Scientists Find Lost Continent Hiding Beneath Europe

A map of the recently discovered continent called Greater Adria.

Millions of people around the globe travel to Europe on vacation and without knowing it, walk on the remnants of a long-lost continent that existed more than 100 million years ago.

It’s bigger than Atlantis.

According to Geologists, the Mediterranean region is one of the most complex regions on Earth, in terms of geology.

For the first time ever, scientists have managed to actually reconstruct the evolutionary history of the mountain ranges and seas of the region.

The new study, published in Gondwana Research, has revealed that a continent he size of Greenland that separated some 200 million years ago from Northern Africa, plunged into the Earth’s crust just beneath Europe.

“Most mountain chains that we investigated originated from a single continent that separated from North Africa more than 200 million years ago,” explains principal researcher Douwe van Hinsbergen, Professor of Global Tectonics and Paleogeography at Utrecht University.

“The only remaining part of this continent is a strip that runs from Turin via the Adriatic Sea to the heel of the boot that forms Italy.”

Geologists refer to that area as “Adria” and professor Van Hinsbergen has therefore called the lost continent “Greater Adria”.

Greater Adria, Greater than Atlantis

The researchers have revealed that Greater Adria was mostly situated beneath the ocean, forming shallow tropical seas in which sediment was deposited throughout years.

These sedimentary rocks were then scraped when the continent subducted into Earth’s crust. What was left from the rocks are now the mountain belts of the Apennines, part of the Alps, Balkans, Greece, and Turkey.

This proves what a geologically complex region the Mediterranean is. In fact, the region changes a lot of what we know about plate tectonics.

According to the theory of plate tectonics, the various plates of our planet do not deform internally when they move with respect to each other, along large fault zones.
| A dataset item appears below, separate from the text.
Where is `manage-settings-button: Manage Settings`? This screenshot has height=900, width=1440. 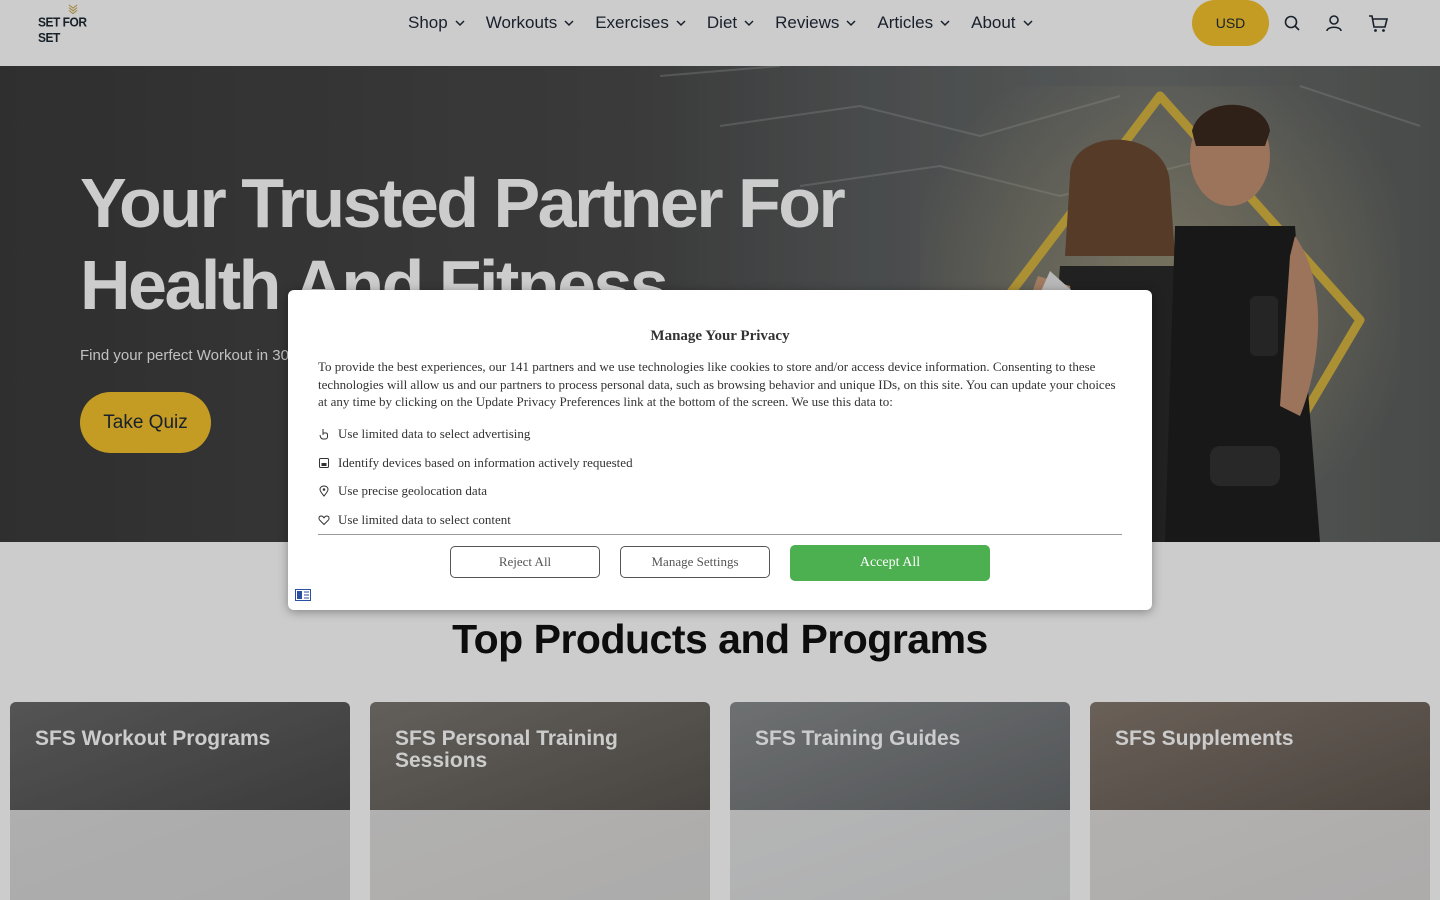 manage-settings-button: Manage Settings is located at coordinates (695, 562).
But in the Mediterranean, this is not the case.

“It is quite simply a geological mess: everything is curved, broken, and stacked. Compared to this, the Himalayas, for example, represent a rather simple system. There you can follow several large fault lines across a distance of more than 2000 km.”

The new discovery is the result of a decade-long collaboration between scientists from Utrecht, Oslo, and Zürich.

What took them ten years? The researchers say that it took around ten years to gather all the necessary data because not only is this a vast region hosting more than 30 countries, but each of these countries also has their own characteristics.

“This is not only a large region, but it also hosts more than 30 countries. Each of these has its own geological survey, own maps, and own ideas about the evolutionary history. Research often stops at the national borders. Therefore, the region is not just fragmented from a geological perspective,” explained professor Van Hinsbergen.